Today’s report is one of the more optimistic forecasts for UK growth, not far off the Office for Budget Responsibility’s latest estimate, delivered alongside Labour’s first Budget in October, which forecast the economy to grow by 2 per cent this year. But unlike the OBR – which gave a rather tough assessment of the Budget – the IMF instead dished out rare words of support for Chancellor Rachel Reeves’s agenda after her fiscal statement last year.

‘We support the envisaged reduction in the deficit over the medium term, including by sustainably raising revenue,’ said an IMF spokesperson, who also praised the Labour government for its ‘focus on boosting growth through a needed increase in public investment while addressing urgent pressures on public services’. 

Even though interventions are limited, the IMF has had no trouble over the years making its opinions known. The doomsday warnings around Brexit, published by the forecaster, had to be revised when a recession failed to hit. Repeated insistence that the UK would be the worst-hit advanced economy after Covid also had to be corrected: that title was ultimately awarded to Germany.

Then there was the significant intervention after Liz Truss’s mini-Budget in 2022 which, when borrowing costs were soaring, urged the Prime Minister to ‘re-evaluate the tax measures, especially those that benefit high-income earners’ as a course-correction. It’s interesting to note that no such intervention took place over the past few weeks, when government borrowing costs passed their mini-Budget peaks, estimated to have wiped out Reeves’s headroom. Despite heavy borrow-and-spend agendas contributing to surging borrowing costs multiple times now, only one was singled out as risky business.

All this raises the question: will the IMF have to backtrack once again? Forecasts are not crystal balls. Rather, they are a snapshot of current economic politics and circumstances, which are constantly changing in a global economy. But the IMF continues to praise the Labour government for its commitment to investment – a glowing way to talk about spending and borrowing, the latter of which Reeves has increased by £140 billion over the course of the Parliament. There remains a positive view within the UN institution that, despite growing criticism of Labour’s Budget, Reeves has indeed taken the right path to deliver better-than-expected results.

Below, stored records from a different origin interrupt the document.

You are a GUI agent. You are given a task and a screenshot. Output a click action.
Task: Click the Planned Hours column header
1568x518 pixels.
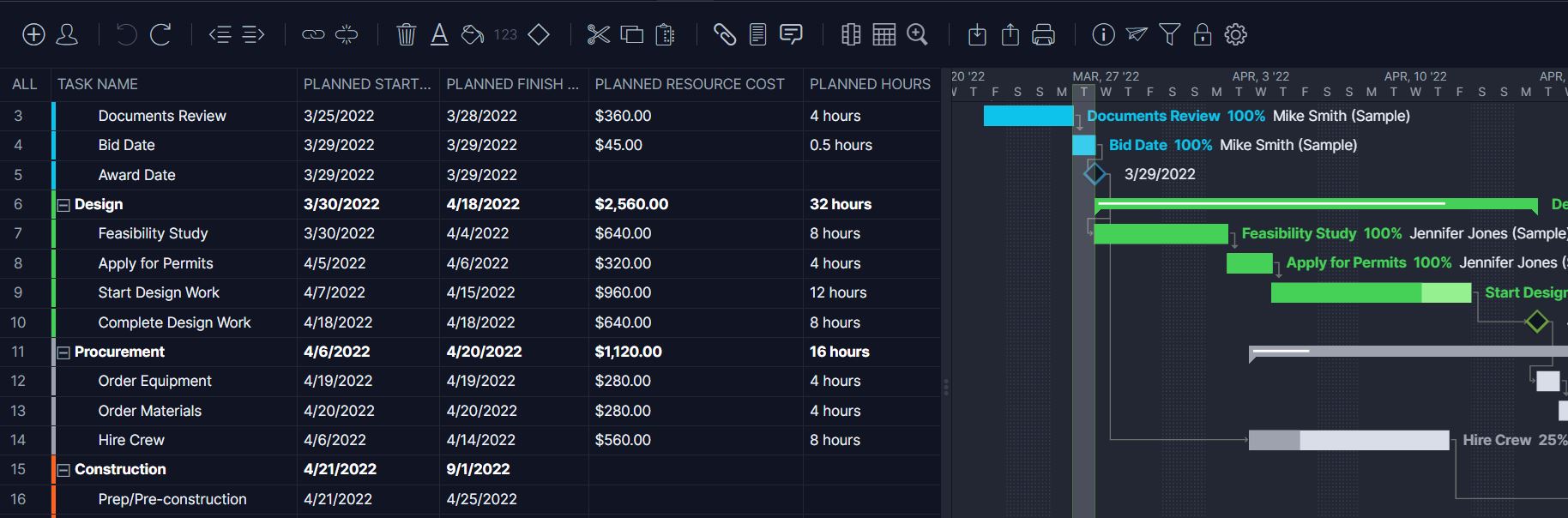870,84
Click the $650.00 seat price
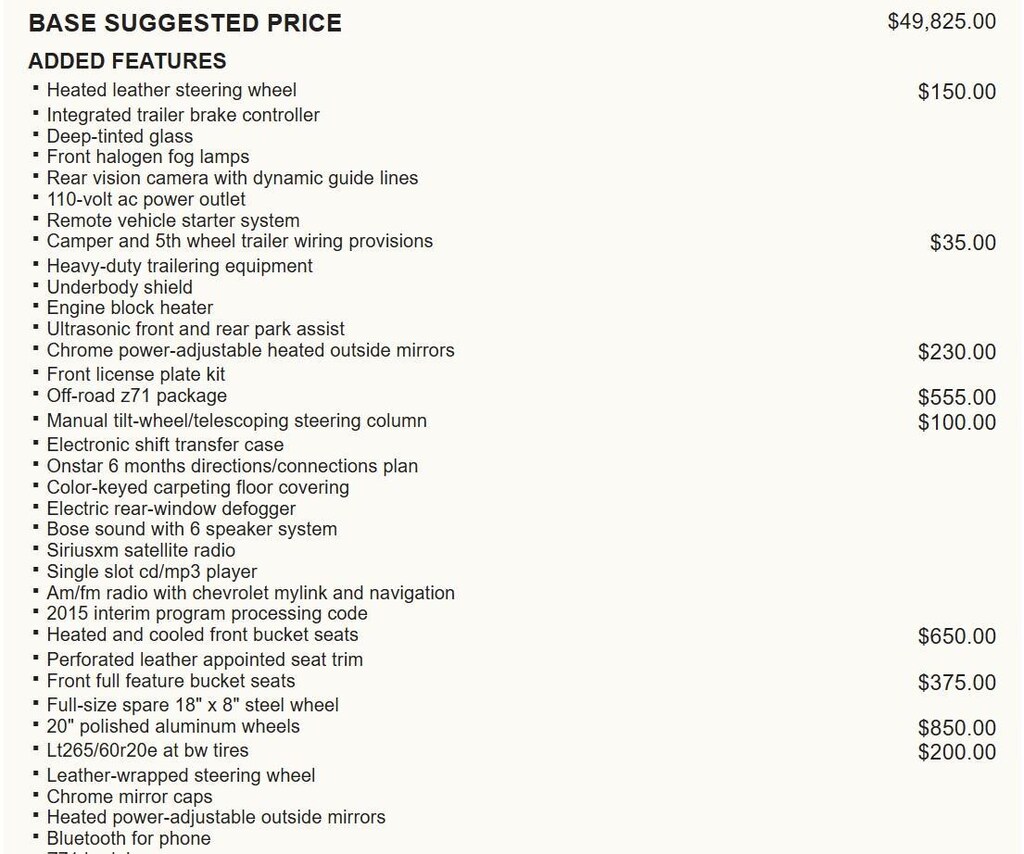Viewport: 1024px width, 854px height. coord(956,636)
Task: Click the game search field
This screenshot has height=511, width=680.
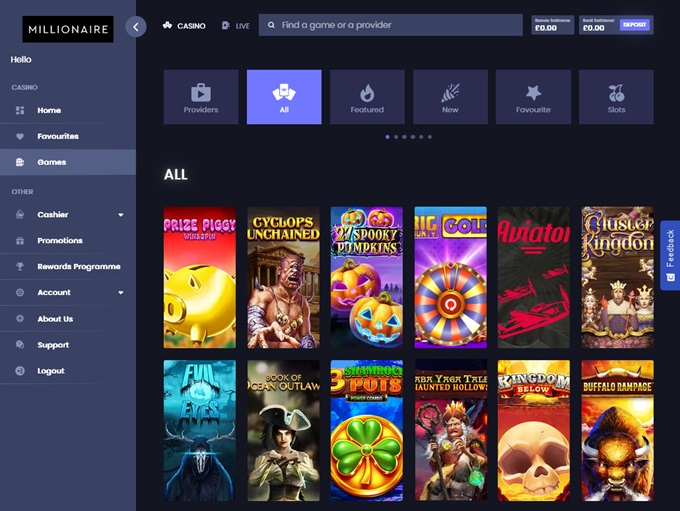Action: pyautogui.click(x=390, y=25)
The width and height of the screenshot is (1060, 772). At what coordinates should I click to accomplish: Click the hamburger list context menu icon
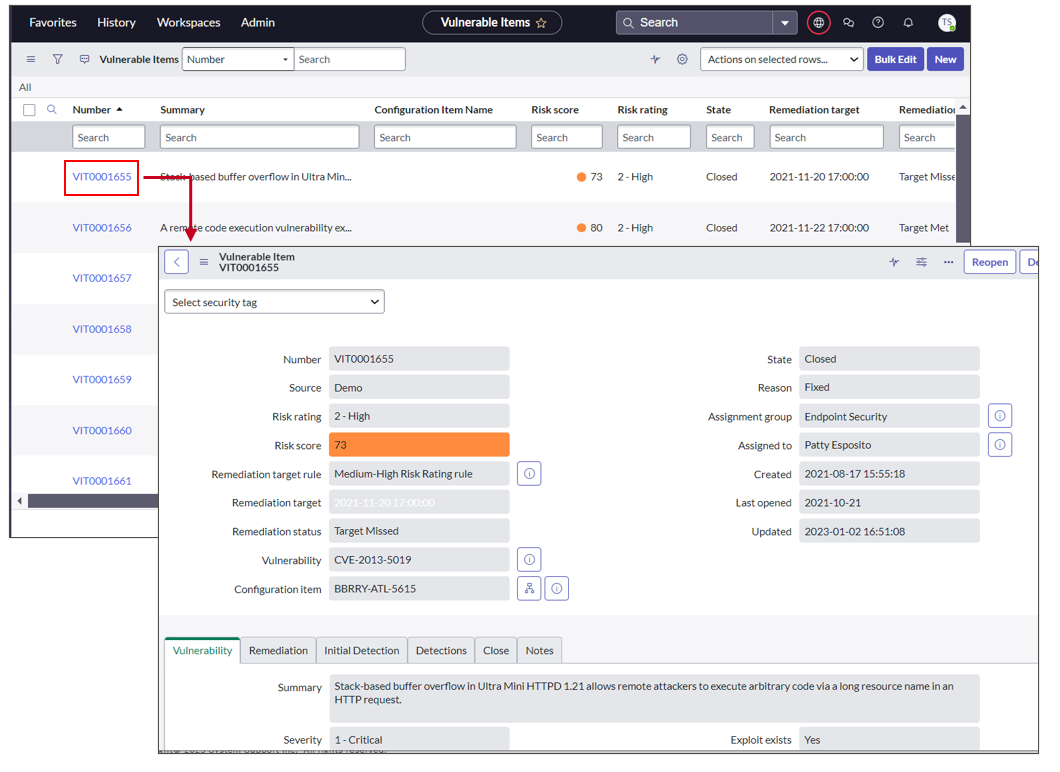31,59
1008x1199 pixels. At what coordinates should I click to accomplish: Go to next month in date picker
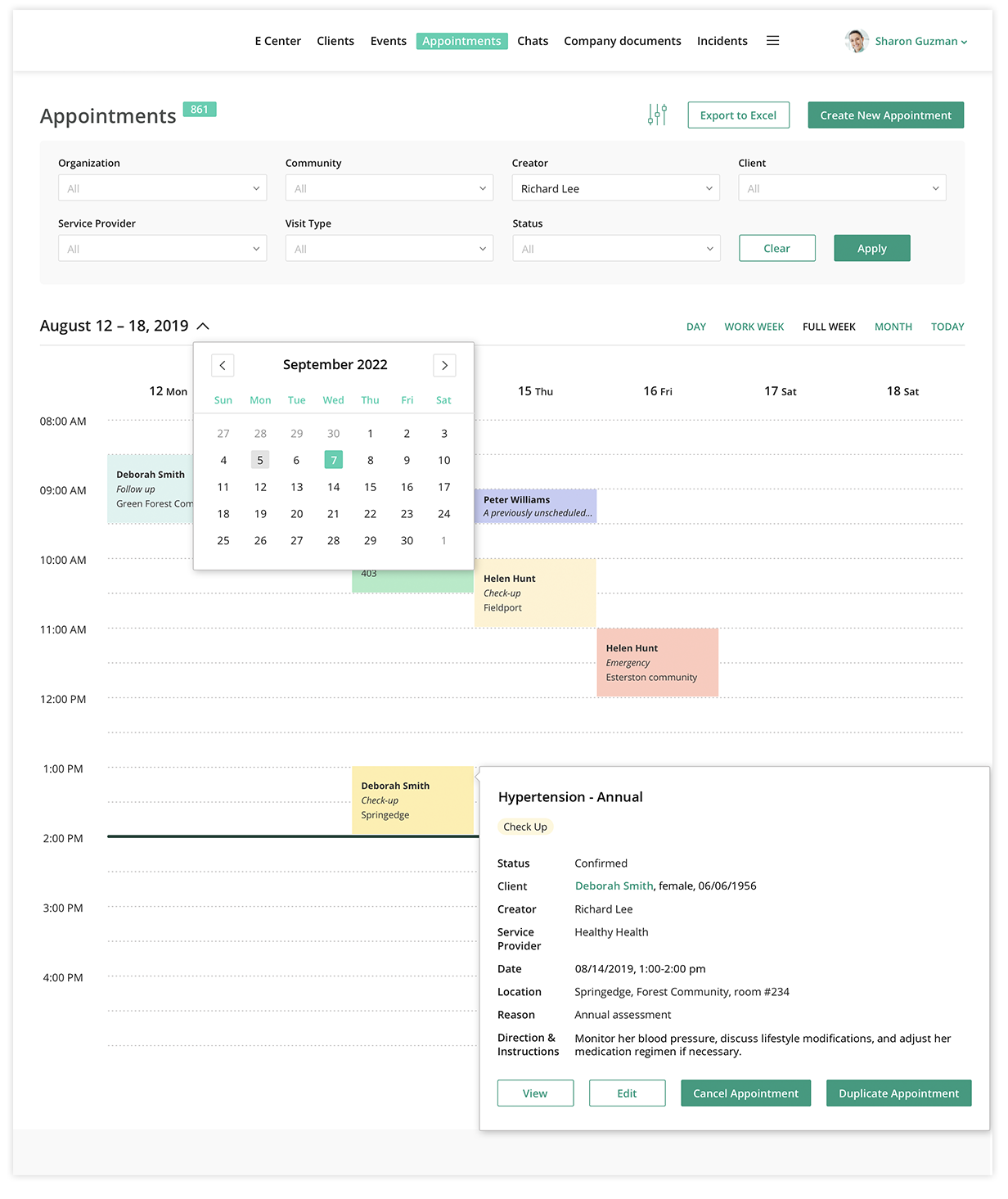point(444,365)
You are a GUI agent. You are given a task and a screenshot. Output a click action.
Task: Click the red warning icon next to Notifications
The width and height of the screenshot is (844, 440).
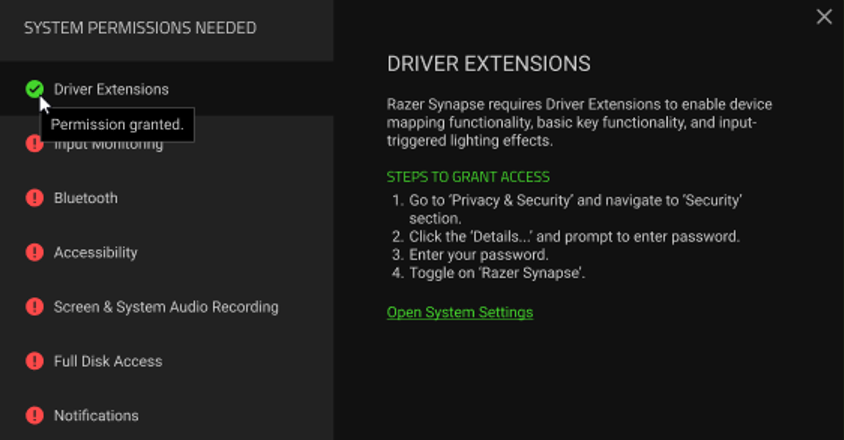35,415
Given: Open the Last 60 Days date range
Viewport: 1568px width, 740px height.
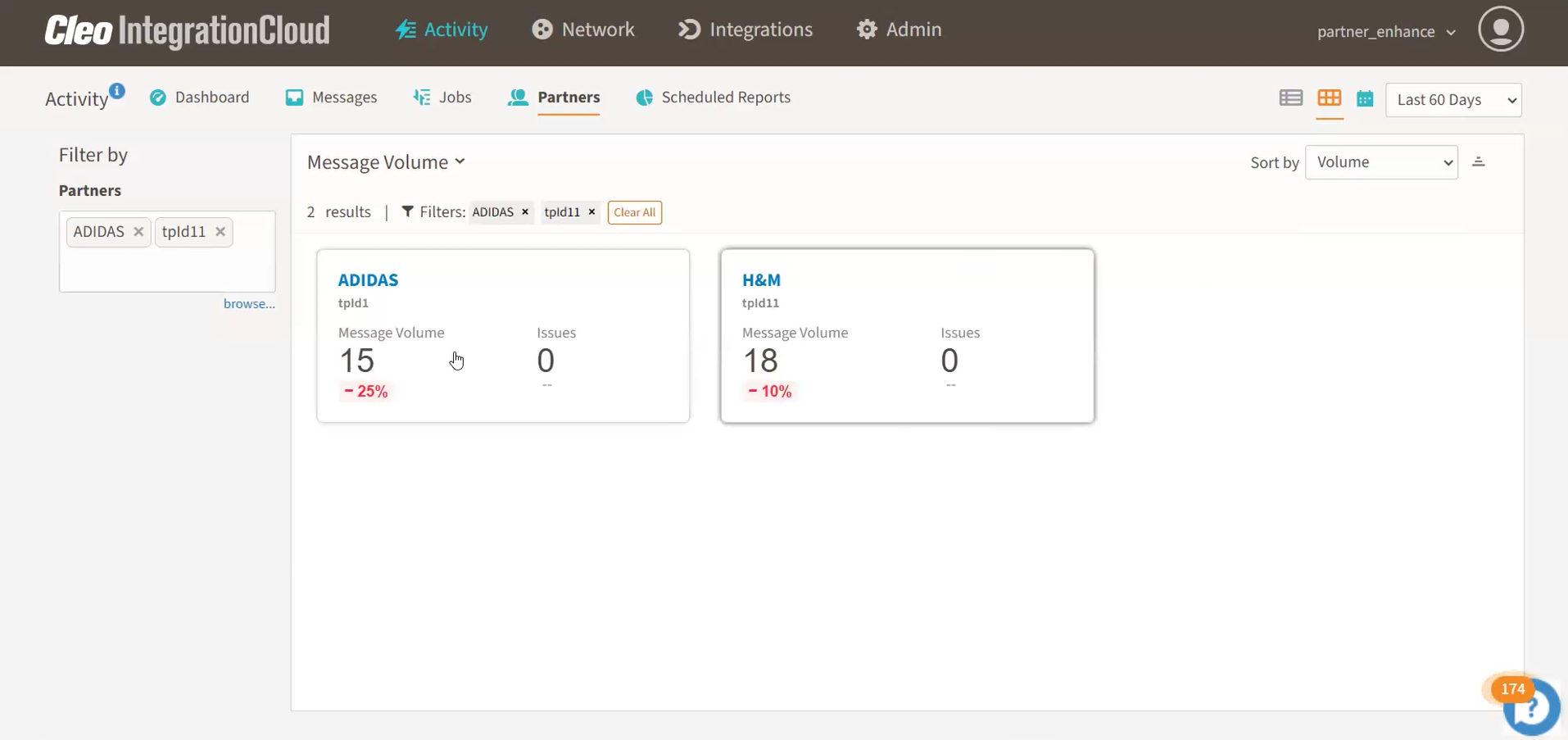Looking at the screenshot, I should coord(1452,100).
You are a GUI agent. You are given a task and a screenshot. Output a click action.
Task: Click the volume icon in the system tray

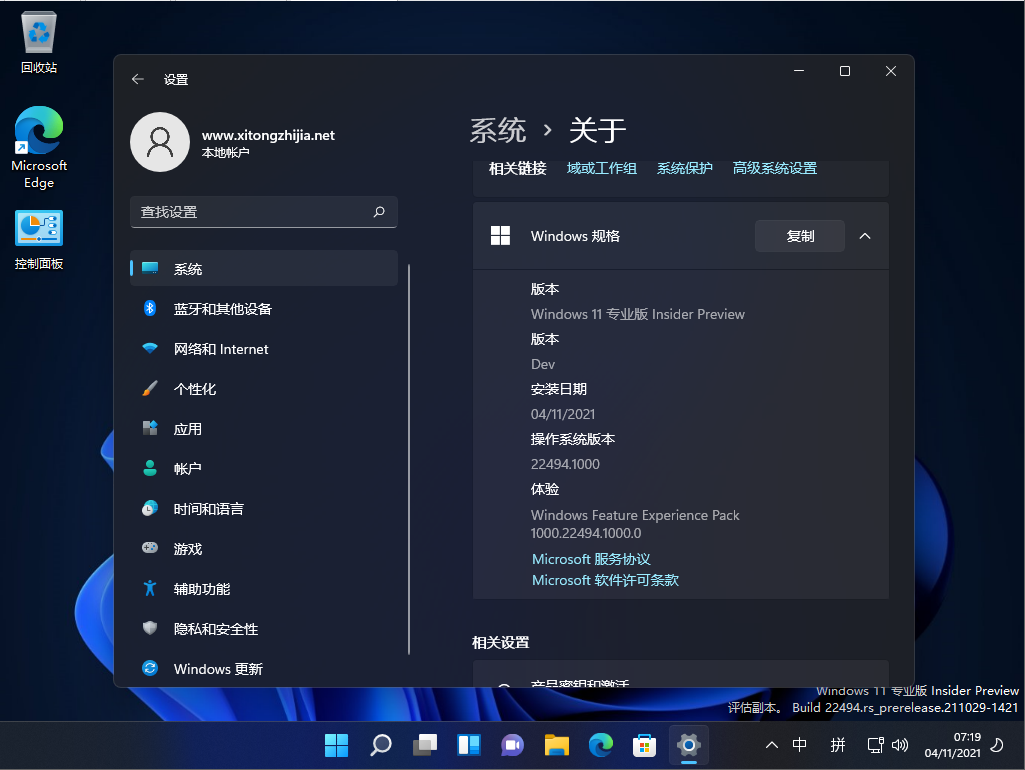click(901, 745)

The Chancellor will be delighted to have an advocate in the IMF, just as she’s told the BBC that she won’t let her critics ‘get me down’ in the face of bond market turmoil. But not all fans and critics have equal weight in this debate. And while the IMF’s headlines today suggest Britain is marginally on the up – and point to bad news in the Eurozone, where Germany, Italy and France have all experienced downgrades – it will be international investors that decide where the real numbers fall.

It's those outcomes that are uncomfortable for Labour, as real growth numbers, for example, have hovered at zero since the new government entered Downing Street last July. Today’s forecast will be welcome, but it is predicated on the same assumptions that the government has made: that the expensive trade-offs being made to increase spending will translate to a bigger economy. It remains a gamble.